Stored records:
_____
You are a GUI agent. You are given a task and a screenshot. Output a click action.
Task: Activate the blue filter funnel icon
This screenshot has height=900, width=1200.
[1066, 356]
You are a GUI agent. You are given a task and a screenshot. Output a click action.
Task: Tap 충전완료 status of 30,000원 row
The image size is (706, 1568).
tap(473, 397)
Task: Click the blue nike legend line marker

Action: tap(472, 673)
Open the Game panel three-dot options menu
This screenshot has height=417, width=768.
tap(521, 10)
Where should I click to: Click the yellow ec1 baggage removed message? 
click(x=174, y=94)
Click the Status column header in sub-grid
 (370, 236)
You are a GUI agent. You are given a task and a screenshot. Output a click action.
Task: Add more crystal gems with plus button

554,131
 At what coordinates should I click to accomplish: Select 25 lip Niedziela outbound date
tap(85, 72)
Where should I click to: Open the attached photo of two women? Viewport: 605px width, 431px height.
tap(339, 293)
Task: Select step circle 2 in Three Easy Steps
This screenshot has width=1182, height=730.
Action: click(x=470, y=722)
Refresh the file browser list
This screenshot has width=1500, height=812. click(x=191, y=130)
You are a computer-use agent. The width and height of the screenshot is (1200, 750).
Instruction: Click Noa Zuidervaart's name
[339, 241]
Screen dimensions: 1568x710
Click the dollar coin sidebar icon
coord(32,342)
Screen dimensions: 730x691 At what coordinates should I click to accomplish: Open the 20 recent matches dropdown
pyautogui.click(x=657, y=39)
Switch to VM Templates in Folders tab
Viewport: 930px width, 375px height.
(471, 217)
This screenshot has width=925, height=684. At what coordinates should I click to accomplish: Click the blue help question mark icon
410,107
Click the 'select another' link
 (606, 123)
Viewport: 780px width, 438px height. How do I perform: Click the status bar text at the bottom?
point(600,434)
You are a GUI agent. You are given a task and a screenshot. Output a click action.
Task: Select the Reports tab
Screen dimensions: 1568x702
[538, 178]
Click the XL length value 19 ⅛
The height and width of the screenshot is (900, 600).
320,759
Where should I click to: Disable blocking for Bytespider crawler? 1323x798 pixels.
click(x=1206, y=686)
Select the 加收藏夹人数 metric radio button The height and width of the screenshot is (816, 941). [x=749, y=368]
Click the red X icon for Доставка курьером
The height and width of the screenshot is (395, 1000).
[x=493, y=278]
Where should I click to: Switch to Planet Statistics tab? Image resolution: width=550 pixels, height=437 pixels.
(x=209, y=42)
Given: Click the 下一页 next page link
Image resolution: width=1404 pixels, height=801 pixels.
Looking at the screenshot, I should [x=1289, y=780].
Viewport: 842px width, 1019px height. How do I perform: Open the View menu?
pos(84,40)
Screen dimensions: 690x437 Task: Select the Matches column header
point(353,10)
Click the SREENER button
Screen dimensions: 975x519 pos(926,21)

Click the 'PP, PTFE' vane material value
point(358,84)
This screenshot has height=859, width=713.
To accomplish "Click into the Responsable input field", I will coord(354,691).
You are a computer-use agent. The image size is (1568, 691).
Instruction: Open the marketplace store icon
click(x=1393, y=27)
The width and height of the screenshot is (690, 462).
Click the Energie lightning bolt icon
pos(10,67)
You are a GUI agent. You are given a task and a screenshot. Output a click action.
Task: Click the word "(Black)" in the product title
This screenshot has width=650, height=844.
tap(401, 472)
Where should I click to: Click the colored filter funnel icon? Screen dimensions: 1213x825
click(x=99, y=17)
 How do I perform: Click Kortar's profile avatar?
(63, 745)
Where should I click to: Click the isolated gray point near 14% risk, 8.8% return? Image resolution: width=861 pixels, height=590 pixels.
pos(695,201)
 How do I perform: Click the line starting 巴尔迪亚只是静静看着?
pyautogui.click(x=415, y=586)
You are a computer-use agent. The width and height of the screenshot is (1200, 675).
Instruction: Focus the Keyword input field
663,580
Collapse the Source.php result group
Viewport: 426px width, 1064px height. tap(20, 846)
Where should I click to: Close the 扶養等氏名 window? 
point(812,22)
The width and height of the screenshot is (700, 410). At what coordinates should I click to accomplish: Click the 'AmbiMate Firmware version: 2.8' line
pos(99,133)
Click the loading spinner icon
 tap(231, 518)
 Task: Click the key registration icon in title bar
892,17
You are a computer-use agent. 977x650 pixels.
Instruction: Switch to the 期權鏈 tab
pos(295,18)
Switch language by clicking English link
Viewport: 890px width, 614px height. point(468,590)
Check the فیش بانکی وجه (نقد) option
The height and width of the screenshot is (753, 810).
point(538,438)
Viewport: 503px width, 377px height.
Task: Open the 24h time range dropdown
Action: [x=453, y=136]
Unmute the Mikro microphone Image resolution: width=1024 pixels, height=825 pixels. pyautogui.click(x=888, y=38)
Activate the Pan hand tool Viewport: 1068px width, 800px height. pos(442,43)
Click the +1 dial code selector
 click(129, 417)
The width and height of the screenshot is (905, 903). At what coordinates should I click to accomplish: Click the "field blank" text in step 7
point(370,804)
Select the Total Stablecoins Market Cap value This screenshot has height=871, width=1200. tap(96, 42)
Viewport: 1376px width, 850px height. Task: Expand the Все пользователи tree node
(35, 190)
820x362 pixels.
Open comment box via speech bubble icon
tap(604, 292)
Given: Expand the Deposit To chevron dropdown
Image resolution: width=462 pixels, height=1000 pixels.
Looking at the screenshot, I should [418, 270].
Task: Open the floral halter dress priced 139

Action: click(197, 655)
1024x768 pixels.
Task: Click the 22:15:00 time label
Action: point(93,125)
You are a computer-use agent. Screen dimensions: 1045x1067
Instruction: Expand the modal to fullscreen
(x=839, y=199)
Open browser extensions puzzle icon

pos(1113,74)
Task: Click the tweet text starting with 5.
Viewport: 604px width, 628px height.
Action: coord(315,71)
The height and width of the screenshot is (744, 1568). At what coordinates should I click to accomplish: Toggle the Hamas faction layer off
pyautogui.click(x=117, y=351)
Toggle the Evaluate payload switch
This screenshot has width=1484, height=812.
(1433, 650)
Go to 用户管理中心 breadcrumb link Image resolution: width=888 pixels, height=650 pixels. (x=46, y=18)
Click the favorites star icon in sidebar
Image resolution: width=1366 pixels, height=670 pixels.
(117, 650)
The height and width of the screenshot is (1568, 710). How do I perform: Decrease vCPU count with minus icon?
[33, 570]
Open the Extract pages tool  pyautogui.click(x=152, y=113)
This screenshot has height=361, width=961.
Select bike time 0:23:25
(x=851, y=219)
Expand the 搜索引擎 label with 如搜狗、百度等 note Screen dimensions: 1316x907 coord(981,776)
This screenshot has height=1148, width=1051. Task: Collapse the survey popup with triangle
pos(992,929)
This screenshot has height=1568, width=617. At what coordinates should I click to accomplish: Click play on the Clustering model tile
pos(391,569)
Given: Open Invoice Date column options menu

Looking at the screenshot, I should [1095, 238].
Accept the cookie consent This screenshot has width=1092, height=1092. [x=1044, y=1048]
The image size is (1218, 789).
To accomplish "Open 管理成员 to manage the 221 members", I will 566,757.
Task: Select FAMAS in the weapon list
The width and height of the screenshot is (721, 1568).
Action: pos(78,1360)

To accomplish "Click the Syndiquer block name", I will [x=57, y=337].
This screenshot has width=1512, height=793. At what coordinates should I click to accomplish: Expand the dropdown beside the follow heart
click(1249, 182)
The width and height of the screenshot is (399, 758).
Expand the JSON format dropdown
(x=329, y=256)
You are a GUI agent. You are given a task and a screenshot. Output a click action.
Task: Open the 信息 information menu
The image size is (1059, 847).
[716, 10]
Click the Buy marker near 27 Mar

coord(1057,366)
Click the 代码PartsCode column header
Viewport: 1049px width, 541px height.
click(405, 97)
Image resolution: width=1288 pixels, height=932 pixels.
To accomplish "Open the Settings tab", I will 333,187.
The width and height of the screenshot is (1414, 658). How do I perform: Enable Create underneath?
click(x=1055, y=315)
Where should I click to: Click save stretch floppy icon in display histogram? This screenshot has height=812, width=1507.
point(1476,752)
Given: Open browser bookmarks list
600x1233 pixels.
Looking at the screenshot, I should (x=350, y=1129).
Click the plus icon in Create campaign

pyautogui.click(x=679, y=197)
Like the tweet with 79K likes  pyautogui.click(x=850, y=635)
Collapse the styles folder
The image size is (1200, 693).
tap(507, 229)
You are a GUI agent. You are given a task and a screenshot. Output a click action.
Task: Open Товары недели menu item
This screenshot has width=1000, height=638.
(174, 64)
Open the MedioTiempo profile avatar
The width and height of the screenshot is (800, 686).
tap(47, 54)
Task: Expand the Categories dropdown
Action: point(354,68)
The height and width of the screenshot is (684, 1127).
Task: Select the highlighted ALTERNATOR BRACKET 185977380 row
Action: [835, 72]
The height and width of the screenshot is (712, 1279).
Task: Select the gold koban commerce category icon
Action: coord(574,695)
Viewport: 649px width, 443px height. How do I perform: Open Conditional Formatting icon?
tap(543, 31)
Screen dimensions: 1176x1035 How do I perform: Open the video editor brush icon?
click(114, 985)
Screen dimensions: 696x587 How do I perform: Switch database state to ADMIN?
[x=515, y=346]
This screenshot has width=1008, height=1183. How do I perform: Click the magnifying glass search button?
_____
> REQUIRED ACTION
When you have gone through the records above, say how many lines include the word "computer", and write nothing besides that number.

> TASK RESPONSE
5